Unfortunately, It’s still returning the same list. Also, you hardcoded the name and year, it can be more then or even less than the specified arguments.

Thanks

Name and year are not hard-coded in @hauleth’s solution. Those are variables assigned via pattern-matching, a very common syntax in Elixir.

The reason it’s not producing your expected output, is that both of the examples given have the same maximum value of 2. There is nothing in your requirements which would expect the [2, 2] list to be preferred over the [1, 2] list.

Also, you could consider “cleaning up” the data by converting it into a more easily accessible data structure, before attempting the comparison.

1 Like

What do you consider a duplicate here? The way I am seeing both {elixir, 2020} groups of data, even the u values aren’t the exact same lists of other values.

I did a quick prototype of how one might implement this manually:

defmodule Test do
  def unique(todo, seen \\ %{})

  def unique([], seen), do: Map.values(seen)

  def unique([h | t], seen) do
    {language, year, map} = h
    prev_best = Map.get(seen, {language, year})

    if is_nil(prev_best) or check_max_value(map) >= check_max_value(elem(prev_best, 2)) do
      new_seen = Map.put(seen, {language, year}, h)
      unique(t, new_seen)
    else
      unique(t, seen)
    end
  end

  def check_max_value(map) do
    {_, _, value} = Enum.max_by(map.values.u, &elem(&1, 2))
    value
  end
end

Like I mentioned above, checking by maximum value alone might not always give the expected result, so you might need to tweak this. In order to get your desired result from the example data, I used >= comparison so that the latter item would override the former in case of a tie. But I suspect this might not be sufficiently robust for all cases.

The requirements are not clear.

Thats always a good idea.
For example: why is there a map with only one key?
Also nested data is often a pain in the ***.

Thanks for such a valuable response. Actually by hard coded i mean that the parameters won’t always be name and year. It can be one or more arguments.

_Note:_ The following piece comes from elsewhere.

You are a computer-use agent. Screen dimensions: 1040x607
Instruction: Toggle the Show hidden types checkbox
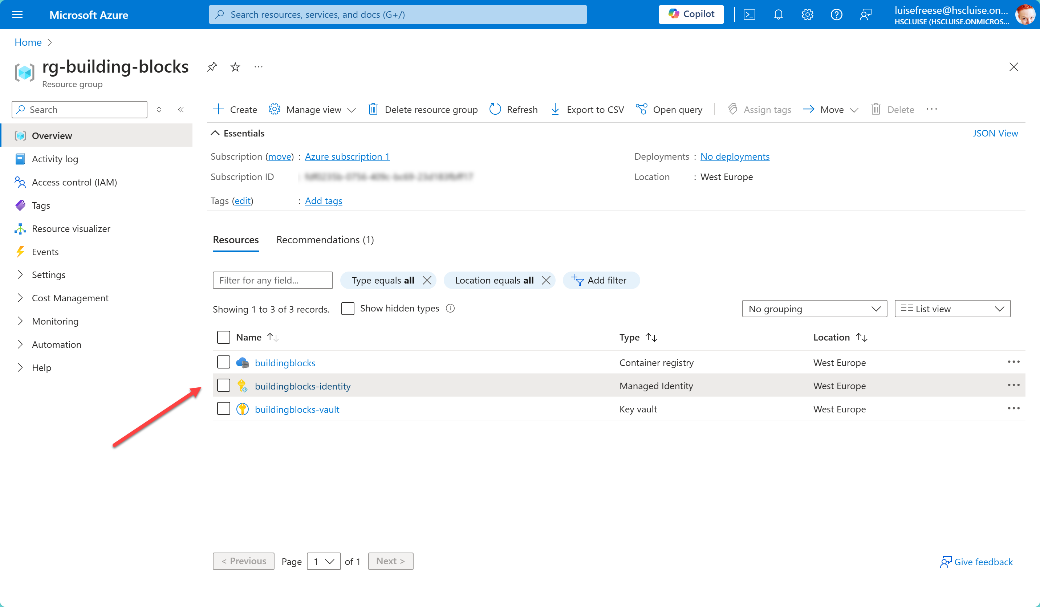[x=347, y=308]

The difference between [2, 1] and [2, 2] is that the later is the updated value of r1 hence updating it by + 1.

which structure would be more accessible, should i use Keyword Lists or Structs. Kindly help me on that.

Thanks

Actually by hard coded i mean that the parameters won’t always be name and year. It can be one or more arguments.

When you use tuples, you are saying that the data format (e.g. number of arguments) will always be the same. If you plan on having additional arguments, you should be using a List, or preferably a Map/Struct so anyone else reading your code can easily see what the values are supposed to represent.

The difference between [2, 1] and [2, 2] is that the later is the updated value of r1 hence updating it by + 1.

If r is being incremented, you should not use atoms for this, but an Integer.

which structure would be more accessible, should i use Keyword Lists or Structs. Kindly help me on that.

Some of your key names are ambiguous - like, I have no idea, what values.u means, or what :b signifies, and I’m only just now learning the significance of :r1, :r2 etc… So it’s difficult for me to say what specifically would be the best way to structure your data, but here is a try:

%{
  language: "Elixir",
  year: 2020,
  user_values: [
    %{type: "b", revision: 2, value: 1}
    %{type: "b", revision: 3, value: 2},
  ],
  other_param: "foo",
  status: true
}

and here is the code I gave above, updated for this structure:

defmodule Test do
  def unique(todo, seen \\ %{})

  def unique([], seen), do: Map.values(seen)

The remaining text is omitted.